Texte fourni →
>>>>

[Flash #22] You Said Strange, Louise Roam, Aloha Orchestra, Hyphen Hyphen et Grand Yellow

Focus sur les cinq sorties qui ne nous ont pas échappé ces dernières semaines avec une sélection 100% made in France entre psychédélisme vaillant, electronica stellaire et électro pop polymorphe.

You Said Strange – Salvation Prayer

8 juin 2018 (Fuzz Club)

Au royaume du rock psychédélique, You Said Strange ne fait pas pâle figure face aux ténors américains et anglo-saxons. Depuis 2012, le quatuor de Giverny façonne avec application son identité mystique, tendant naturellement vers un psychédélisme incantatoire sinon divinatoire. Transcendé par des chants hypnotiques et collégiaux, des guitares fuzz aux inspirations orientales et des rythmiques habitées, il livre aujourd’hui sa première croisade avec « Salvation Prayer ». Si l’on peut aujourd’hui considérer You Said Strange comme le jeune héritier français du Brian Jonestown Massacre (et on soutient la comparaison), c’est pourtant chez ses frères ennemis, dans les studios de Peter Holmström des Dandy Warhols à Portland, que nos rockeurs normands sont partis enregistrer ce premier album fera date. Cet album à la production léchée et intemporelle évoque ainsi pêle-mêle le shoegaze biblique de Spacemen 3, la flower pop sixties des Black Market Karma et le rock alternatif suintant de BRMC. You Said Strange prêche onze titres avec une ferveur totale, à mi-chemin entre le culte et la libération des âmes. Et s’il s’interdit de chanter en latin, nul doute que les connaisseurs avertis seront nombreux à succomber au charme universel de cette divine production psychédélique.


Louise Roam – Stargaze

25 mai 2018 (autoproduction)

<<<<

Données enregistrées →
>>>>

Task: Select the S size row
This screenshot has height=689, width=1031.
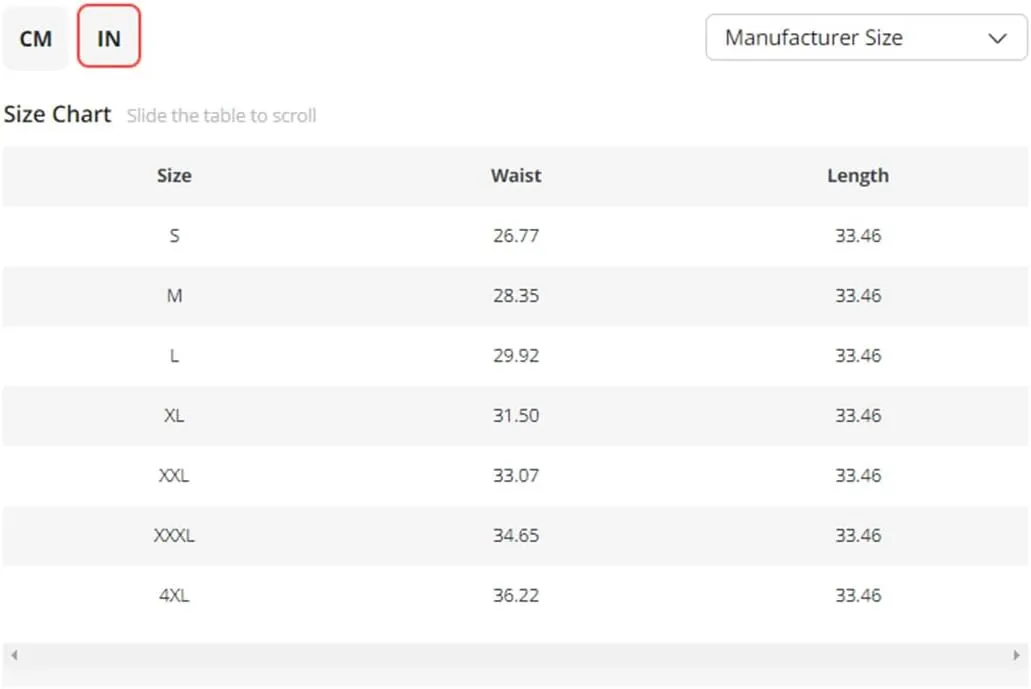Action: pos(175,236)
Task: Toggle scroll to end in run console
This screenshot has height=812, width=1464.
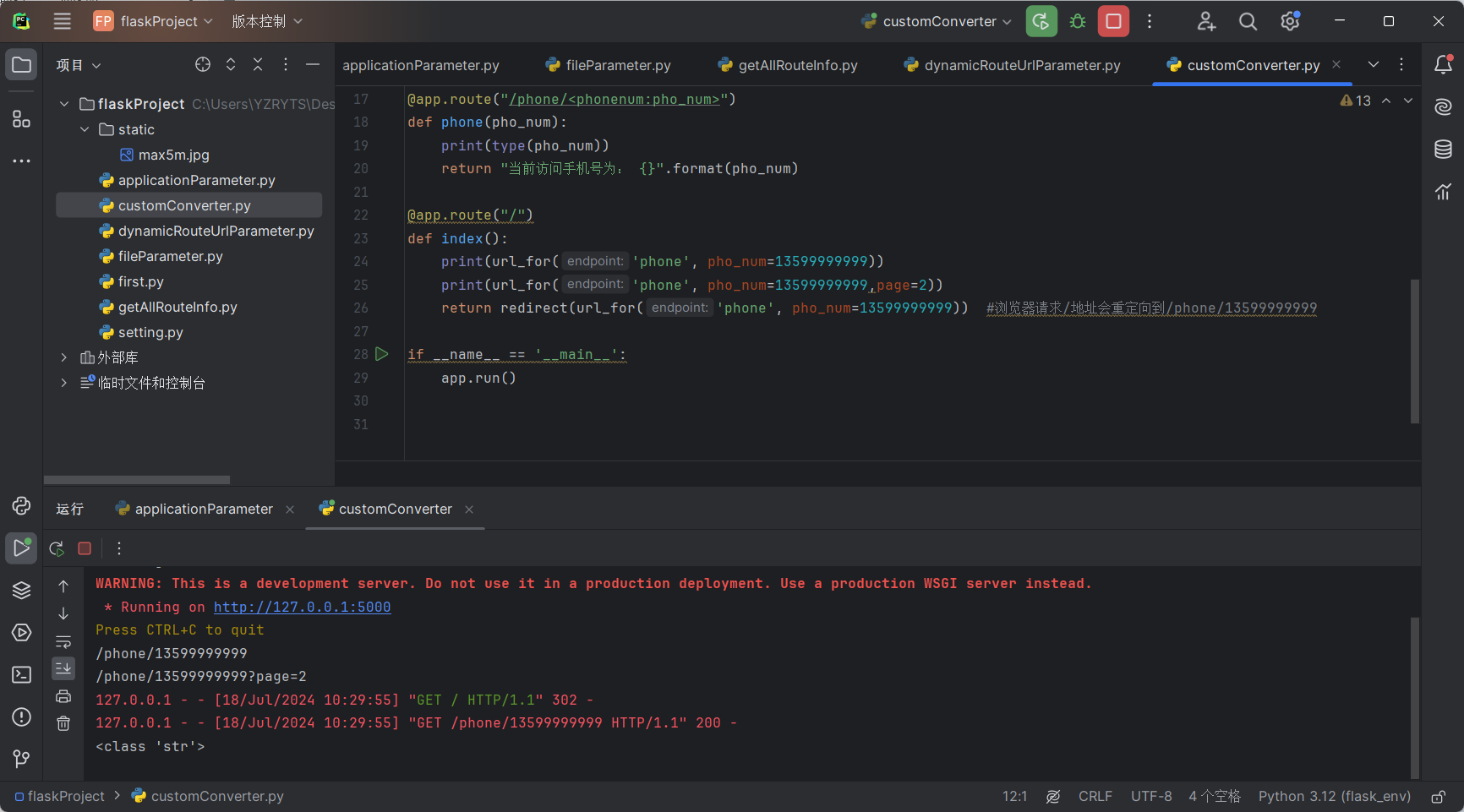Action: [x=63, y=668]
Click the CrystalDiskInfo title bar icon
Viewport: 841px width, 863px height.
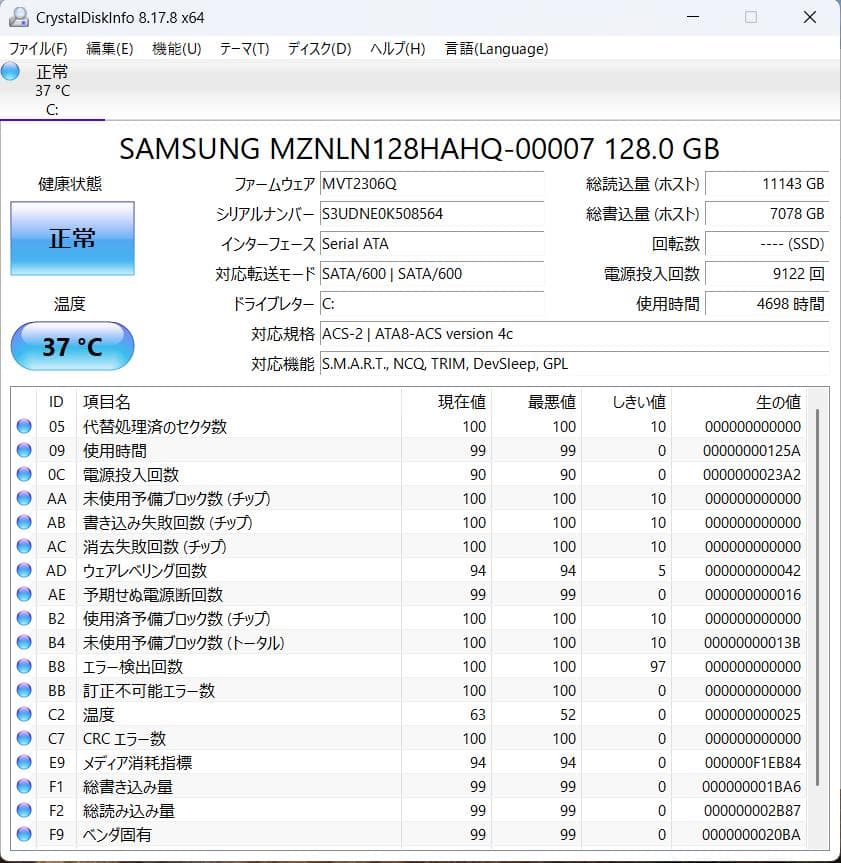coord(14,16)
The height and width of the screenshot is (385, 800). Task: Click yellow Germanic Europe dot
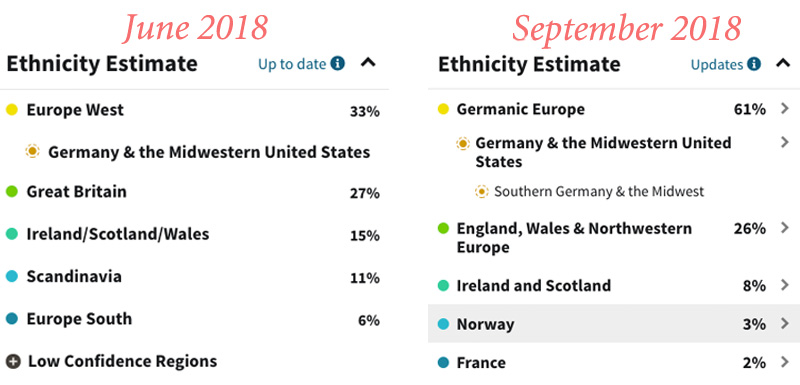[443, 109]

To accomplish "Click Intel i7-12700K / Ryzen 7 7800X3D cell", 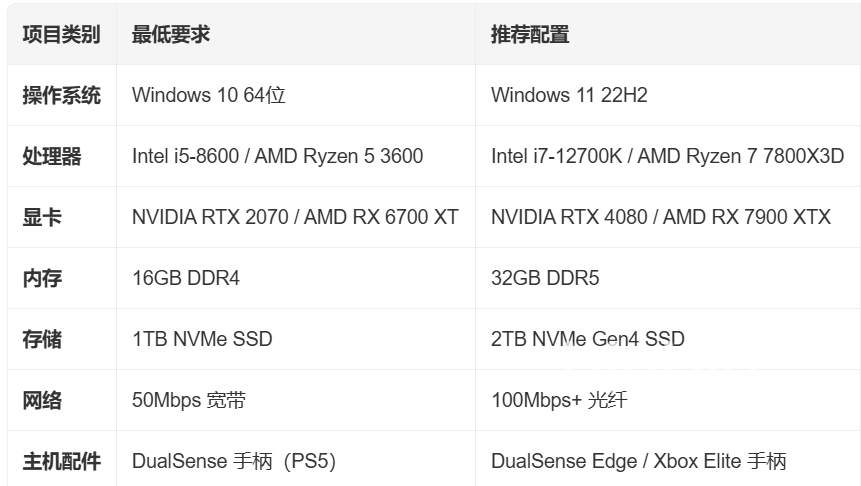I will pos(668,157).
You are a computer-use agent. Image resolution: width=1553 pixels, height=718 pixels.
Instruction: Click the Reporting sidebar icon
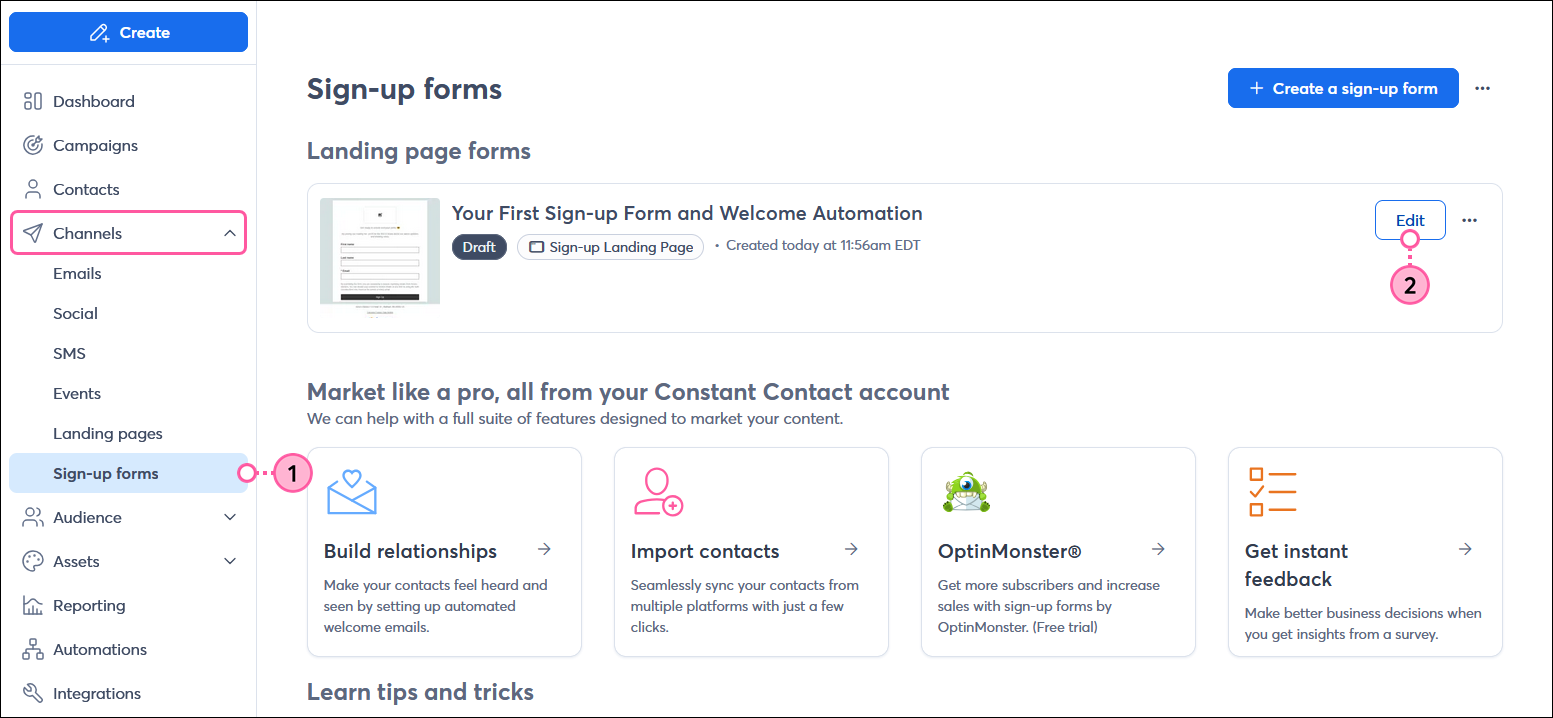[33, 605]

<<<<

Questions et consignes →
1. Répondez à ces questions sur la chronique musicale :
(a) Depuis quelle année le quatuor de Giverny façonne-t-il son identité ?
(b) Dans quelle ville You Said Strange est-il allé enregistrer son premier album ?
(c) Sous quel label « Stargaze » de Louise Roam est-il sorti ?
2. Recopiez les enregistrements à partir du début jusqu'à la ligne qui contient « coord(14,16) » incluse, en remplaçant « screenshot » par « image » sans rien changer d'autre. Laissez les images de côté dans votre réponse.

Réponses finales →
1.
(a) Depuis 2012.
(b) À Portland, dans les studios de Peter Holmström.
(c) En autoproduction.

2.
Task: Select the S size row
This image has height=689, width=1031.
Action: pos(175,236)
Task: Toggle scroll to end in run console
This image has height=812, width=1464.
Action: [x=63, y=668]
Click the CrystalDiskInfo title bar icon
Viewport: 841px width, 863px height.
coord(14,16)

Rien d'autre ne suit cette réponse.